It’s a laudable transformation — from macabre to sanitary — except that before the American invasion, Majid was the head doctor of . . . Abu Ghraib Prison. The same jail, incidentally, where Americans are now coming under attack four out of seven nights and where two GIs were killed recently in a mortar attack.
Remember the US occupation army’s applause over the surrender of ex-Iraqi defense minister Gen. Sultan Hashim Ahmed the other day? “The noose is tightening,” they said.
The noose? Tightening? Judging by a report of The Associated Press, the noose looks more like a loose gold necklace.
In return for his surrender, Ahmed was promised by US Gen. David Petraeus that his name would be taken out of the 55 Most Wanted List and that he would be treated with “utmost dignity and respect.” After all, in his bizarre letter of appeasement to Ahmed, General Petraeus reminded the ex-Baathist minister that “we do share common traits” such as “supporting our leaders in a common and just cause.” Petraeus considered Ahmed as a “most respected senior military leader . . . a man of honor and integrity.”Ahmed — the man who, after a cease-fire was agreed at an airstrip near the Kuwait-Iraq border in 1991, persuaded Gen. Norman Schwarzkopf to allow Iraq to use military helicopters for “official business.”
“Official business” being the slaughter of the Shi’as in Basra and the Kurds in the north who had risen in revolt in response to Bush the Elder’s call to “the Iraqi people to take matters into their own hands and force Saddam Hussein to step aside.”
Few today remember that Saddam’s regime had almost collapsed because of the Shi’a and Kurdish peoples’ rebellion. But the revolt was doomed because the US just had to intervene — by stopping the rebels from reaching arms depots, by denying them shelter and by giving Ahmed’s choppers and “Saddam Hussein’s Republican Guard safe passage through American lines in order to attack the rebels.”
The reason behind the treachery?
As the TV journalist Peter Jennings put it, the US wanted Saddam gone but “just didn’t want the Iraqi people to take over.”
“We clearly would have preferred a coup,” said Bush Senior’s National Security Adviser Brent Scowcroft. “There’s no question about that.” A Saddam government without Saddam.
“[L]ocal conditions do not permit of employing in responsible positions any but British officers competent . . . to deal with people of the country . . . [b]efore any truly Arab façade can be applied to edifice,” said Gen. Stanley Maude in 1917. An edifice that Britain had hoped would be stable enough and look Arab enough to sustain its imperial interests.
If the Shi’a and Kurdish rebellion of 1991 spread beyond Basra, Nasiriyah and Sulaimaniyah, instead of an imperial edifice with an Arab façade, the Americans would have likely confronted an actual Arab edifice — beyond US control.

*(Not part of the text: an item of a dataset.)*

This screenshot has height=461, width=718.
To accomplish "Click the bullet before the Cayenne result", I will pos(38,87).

And so they would have none of it.
So long as the empire is able to build its edifices, it matters little whether the materials come from vile creatures like Saddam or felons such as Chalabi.

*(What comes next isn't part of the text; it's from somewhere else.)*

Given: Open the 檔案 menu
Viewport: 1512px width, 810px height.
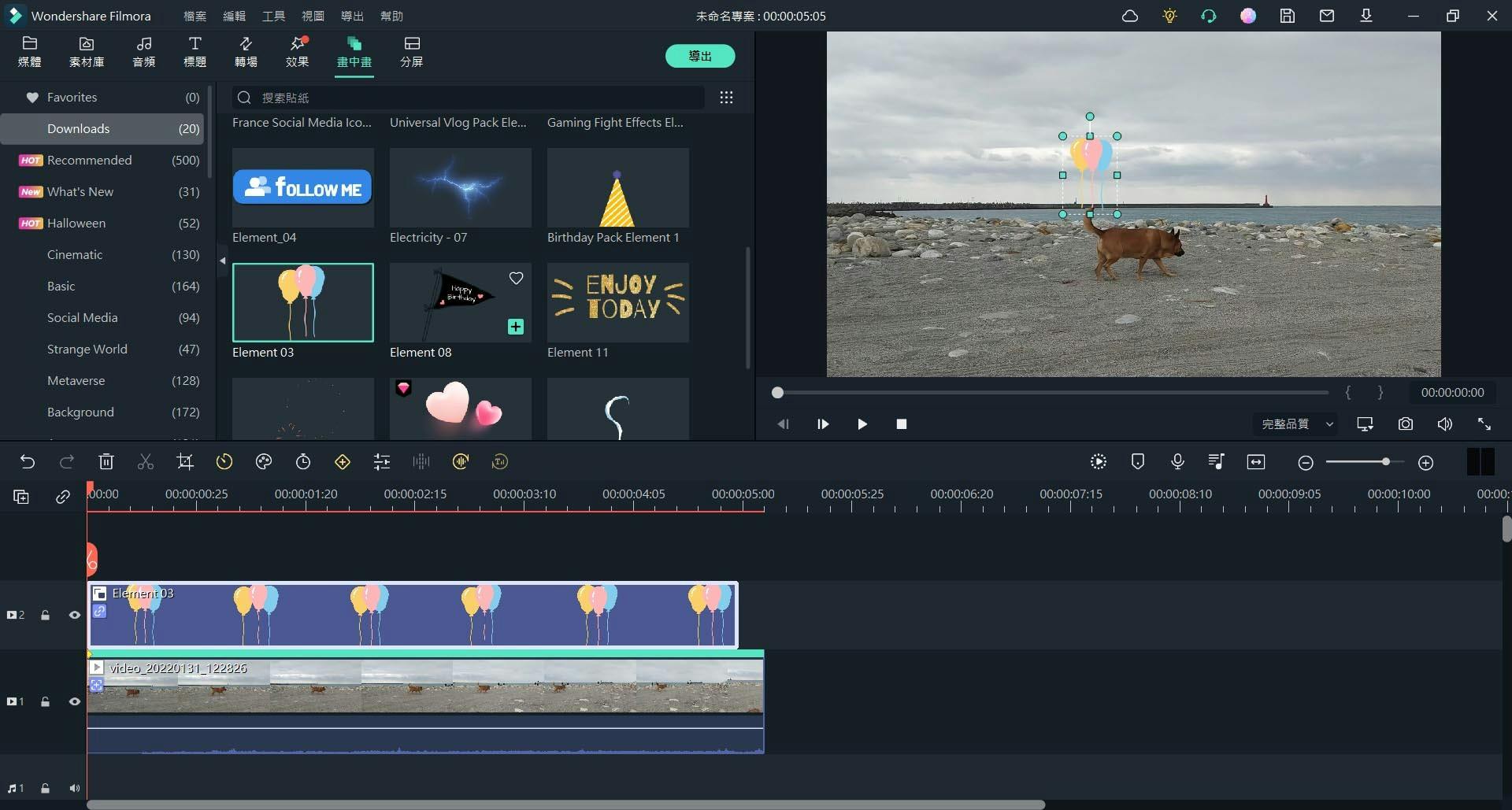Looking at the screenshot, I should tap(195, 16).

In March a US State Department document had already explained why the Bush administration today is so intent on rejecting the clamor for a speedy turnover of power to Iraqis: “[L]iberal democracy would be difficult to achieve [in Iraq] . . . Electoral democracy, were it to emerge, could well be subject to exploitation by anti-American elements.”
The empire distrusts democracy and fears empowered people. Filipinos should know.

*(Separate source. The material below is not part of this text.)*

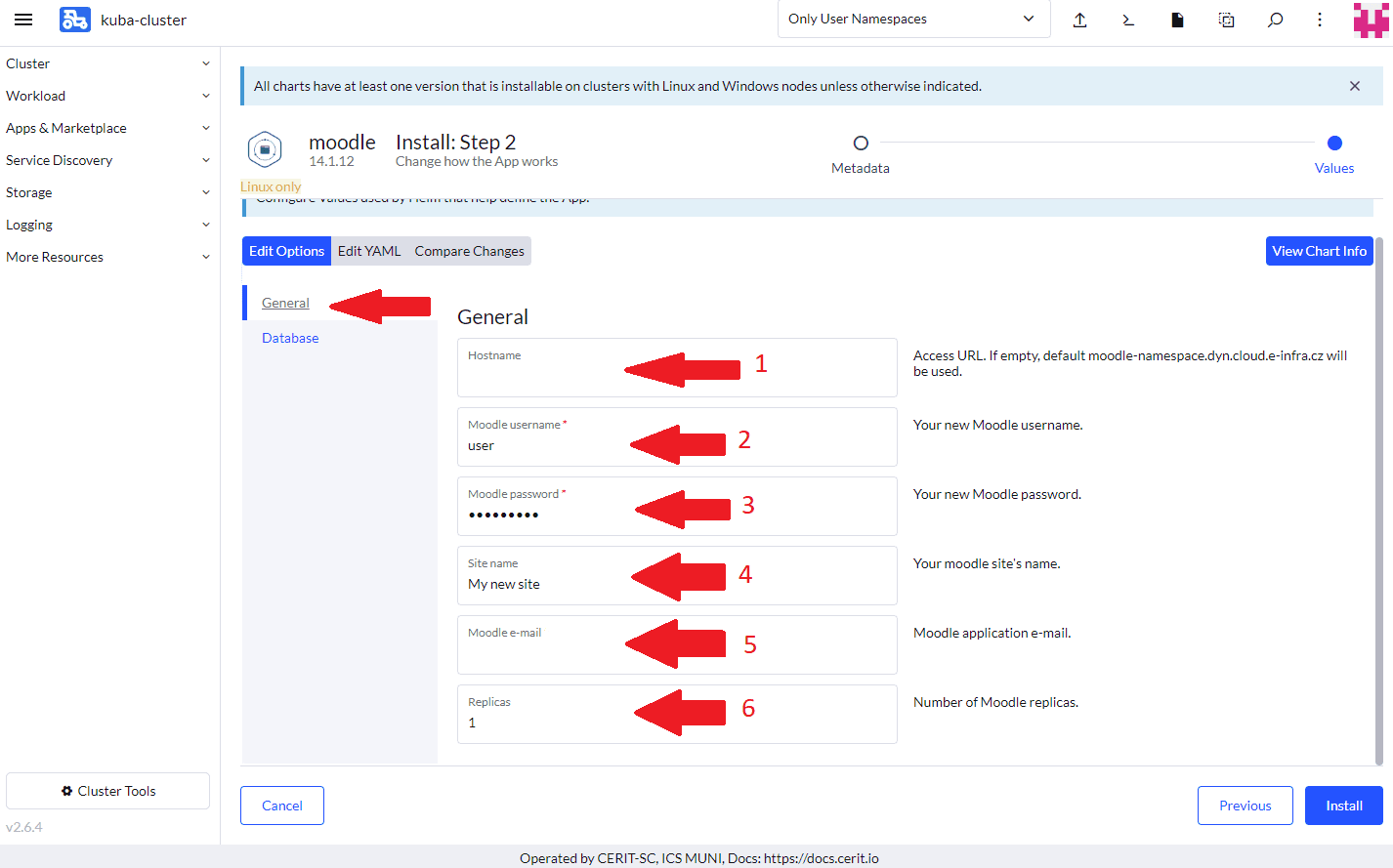Expand the Workload sidebar section
Screen dimensions: 1393x868
coord(107,96)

America does not want to be reminded that it is responsible for destroying the first Republic in Asia. Instead, the memory that the US wants to propagate is that it is responsible for bringing democracy to Asia via the Philippines. Via the landmark election in 1907 which established what many still refer to as the country’s first democratic institution, the Philippine Assembly.
In fairness to the empire, the US did provide for the mechanics of democracy in the elections of 1907. Such as limiting the exercise to male Filipinos above 21, who had held office under the hated Spaniards, who owned real property of significant value, and who could read, write or speak Spanish or English.
Mechanics which ensured that only 1.41 percent of the population would vote and that the victors would come from the elite class that the Americans were grooming for leadership. The first taste of “democracy” under America.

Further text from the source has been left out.